A Ronald McDonald House is located adjacent to St. Mary's campus to provide a "home away from home" for the families from the surrounding area with critically ill or injured children.
Several local hotels offer discounted rates to St. Mary's parents, families, and visitors.
The NICU at St. Mary's Hospital for Women and Children was the first Level III Nursery in the tri-state. Experience counts with the tiniest and sickest babies. St. Mary's NICU has served our community since 1977.
We are the only hospital in the tri-state that offers inhaled nitric oxide (iNO) therapy, a cutting edge treatment for infants in respiratory failure.
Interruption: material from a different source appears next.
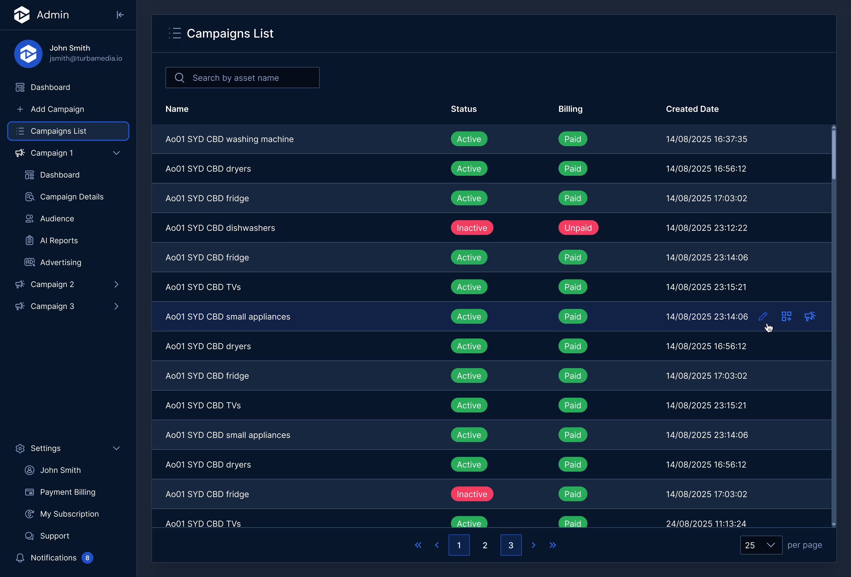Open the add-widget grid icon on small appliances row
This screenshot has width=851, height=577.
[787, 316]
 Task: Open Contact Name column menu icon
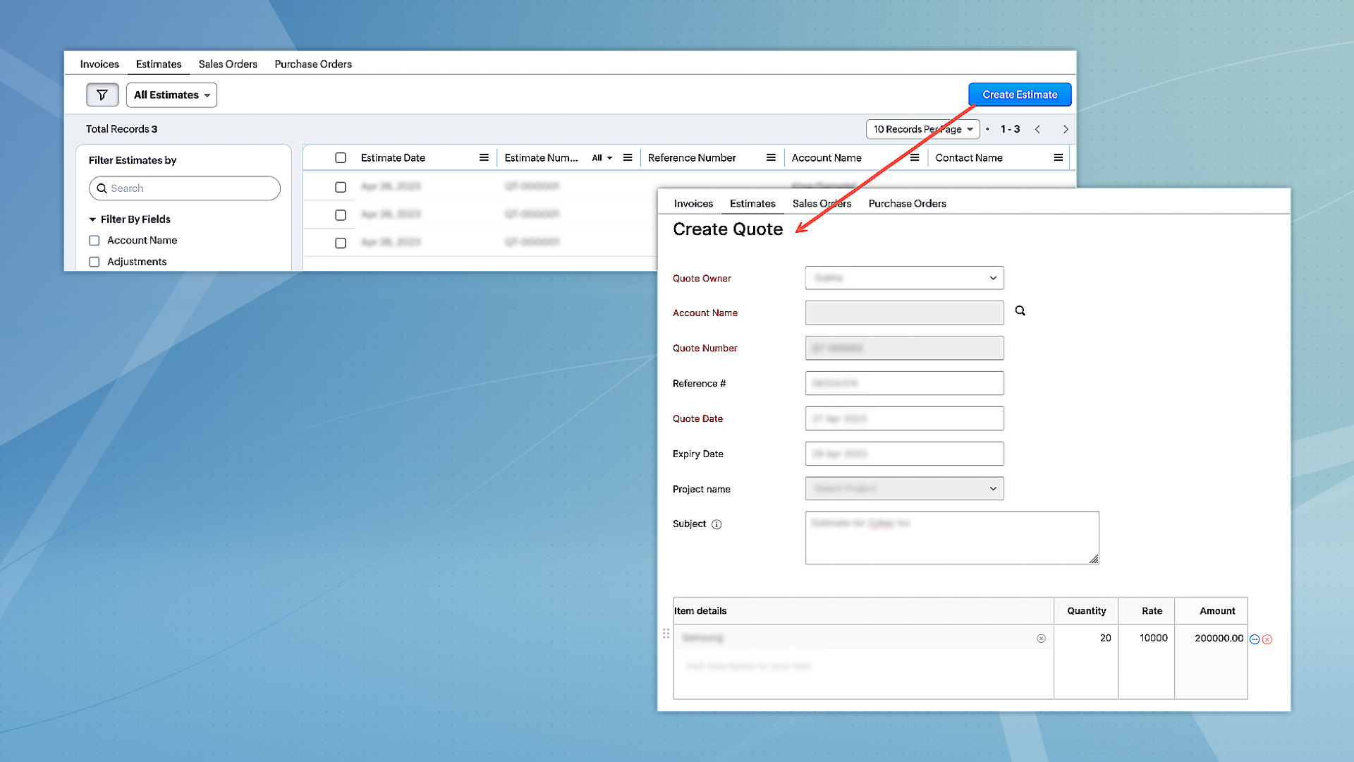coord(1058,157)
We can care for babies born weighing less than one pound. Our tiniest NICU graduate weighed 10.9 ounces at birth (the weight of a can of soup), was 9 inches long and is now enjoying life at home with her family.
Other services offered include:
- On-site coverage by experienced local neonatologists 24/7
- Several types of ventilation for babies with respiratory problems
- Care of common surgical problems such as GI obstruction, hernias and PDA ligations available locally - you don't have to go out of town to get the care your child needs
- Laser Eye Surgery
- Area's first and only emergency transport team for expectant mothers and newborns.
Some surgical procedures are also performed in the NICU, which reduces the need to transport fragile babies on ventilators to another area of the hospital.
Our neonatal survival outcomes are higher than the national average. Babies born four months early at St. Mary's have an 81% chance of survival. Babies born three months early have a 98% chance of survival.